TASK PROMPT:
Starting at the line below that contains "Recrutement (26, 2059)", print each line through the end of the records exactly as it appears.

Source records:
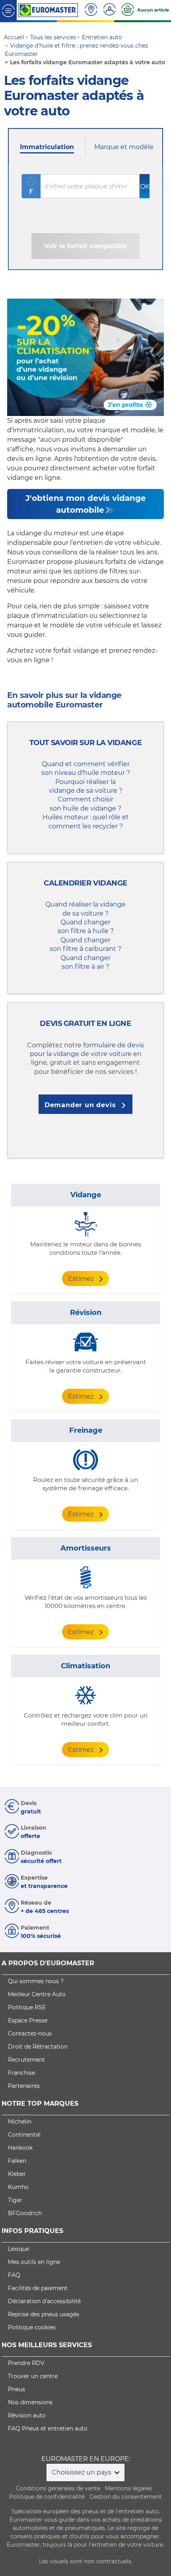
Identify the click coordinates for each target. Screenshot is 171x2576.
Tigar (15, 2200)
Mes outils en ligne (34, 2262)
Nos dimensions (30, 2402)
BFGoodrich (25, 2213)
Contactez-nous (30, 2033)
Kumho (18, 2187)
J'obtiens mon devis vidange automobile (85, 504)
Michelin (19, 2121)
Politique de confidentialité (47, 2496)
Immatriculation (47, 147)
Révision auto (27, 2415)
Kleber (17, 2173)
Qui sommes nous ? (36, 1981)
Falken (17, 2160)
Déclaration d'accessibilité (44, 2301)
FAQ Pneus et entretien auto (47, 2428)
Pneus (16, 2389)
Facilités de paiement (38, 2288)
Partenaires (24, 2085)
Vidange (85, 1194)
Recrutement (26, 2059)
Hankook (20, 2147)
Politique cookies (32, 2327)
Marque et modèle (124, 147)
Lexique (18, 2248)
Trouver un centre (33, 2376)
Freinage (85, 1430)
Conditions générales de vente (58, 2488)
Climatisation (85, 1666)
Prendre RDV (26, 2363)
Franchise (21, 2072)
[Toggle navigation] (8, 10)
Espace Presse (27, 2020)
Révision (85, 1312)
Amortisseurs (85, 1548)
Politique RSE (27, 2007)
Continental (24, 2134)
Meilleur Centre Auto (37, 1994)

RESULT OF THIS TASK:
Recrutement (26, 2059)
Hankook (20, 2147)
Politique cookies (32, 2327)
Marque et modèle (124, 147)
Lexique (18, 2248)
Trouver un centre (33, 2376)
Freinage (85, 1430)
Conditions générales de vente (58, 2488)
Climatisation (85, 1666)
Prendre RDV (26, 2363)
Franchise (21, 2072)
[Toggle navigation] (8, 10)
Espace Presse (27, 2020)
Révision (85, 1312)
Amortisseurs (85, 1548)
Politique RSE (27, 2007)
Continental (24, 2134)
Meilleur Centre Auto (37, 1994)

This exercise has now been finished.